Body image coach reveals how implants led to years of hell
Within weeks of getting breast implants, Dr Kirsty Seward began to feel tired and lethargic. It was the beginning of six years of pain.
Six years ago, a dietitian and body image coach became one of the 20,000 Australian women each year to get breast implants.
Within weeks Dr Kirsty Seward began to feel differently, with the active young woman constantly tired and lethargic.
Dr Seward, who has a PhD in behavioural science, felt symptoms of chronic fatigue, resulting in her dropping from six workouts a week to two or three, napping through the day, brain fog so bad she couldn’t write an email some days and fluid retention.
The health problems hit a peak for her at the start of 2020.
The University of Newcastle lecturer had just returned from Cambodia where she taught for a month and reconnected with a friend who had just had her breast implants removed (also known as a breast explant) after experiencing breast implant illness symptoms.
“She was telling me her symptoms and I was like, surely that is not me,” Dr Seward told news.com.au.

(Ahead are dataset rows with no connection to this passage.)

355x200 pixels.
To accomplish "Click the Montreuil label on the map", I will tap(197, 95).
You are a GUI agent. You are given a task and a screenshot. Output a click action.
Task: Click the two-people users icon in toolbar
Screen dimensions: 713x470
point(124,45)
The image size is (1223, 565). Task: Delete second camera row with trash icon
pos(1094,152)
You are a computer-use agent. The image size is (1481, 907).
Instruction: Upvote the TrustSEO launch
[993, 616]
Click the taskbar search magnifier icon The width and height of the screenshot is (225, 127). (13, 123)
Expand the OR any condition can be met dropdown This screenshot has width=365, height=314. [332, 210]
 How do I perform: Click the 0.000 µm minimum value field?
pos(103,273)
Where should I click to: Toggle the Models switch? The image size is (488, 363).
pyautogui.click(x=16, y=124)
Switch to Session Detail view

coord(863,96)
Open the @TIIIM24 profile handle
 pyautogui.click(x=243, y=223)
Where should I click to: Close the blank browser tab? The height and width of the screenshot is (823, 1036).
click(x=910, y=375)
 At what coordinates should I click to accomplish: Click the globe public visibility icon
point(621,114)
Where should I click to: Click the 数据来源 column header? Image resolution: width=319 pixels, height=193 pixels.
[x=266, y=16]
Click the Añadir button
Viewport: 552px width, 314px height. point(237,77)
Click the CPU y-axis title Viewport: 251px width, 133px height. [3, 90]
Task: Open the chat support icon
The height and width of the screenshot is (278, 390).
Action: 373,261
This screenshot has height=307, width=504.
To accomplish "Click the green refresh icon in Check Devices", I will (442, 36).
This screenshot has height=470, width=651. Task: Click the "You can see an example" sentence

“I thought I was just overworking and committing to too much. But, as I began working with a naturopath when my period disappeared, I had to consider it was potentially true for me.”
Dr Seward said after some research she went to her GP, but was worried as breast implant illness is not a recognised disorder in Australia.
Thankfully, her doctor was open to listening and exploring several avenues in regards to the 31-year-old’s health.
Dr Seward was hesitant at first to have an explant. She had opted for implants in the first place due to body image concerns and she hadn’t properly explored that issue with herself in the intervening years.
But a 3am wakeup made her realise that an explant was her only option.
“I got to the point where I said even if I get them out and it doesn’t fix it, at least that’s 50 chemicals out of my body that could be causing this,” she said.
“So my GP wrote me a referral and was actually really on board, which I know is very rare.”
Dr Seward visited a few surgeons for consults and after her first appointment, she cried at the realisation of how complex the procedure was and the outcome.
“I was able to book surgery within the month of seeing my surgeon,” Dr Seward said.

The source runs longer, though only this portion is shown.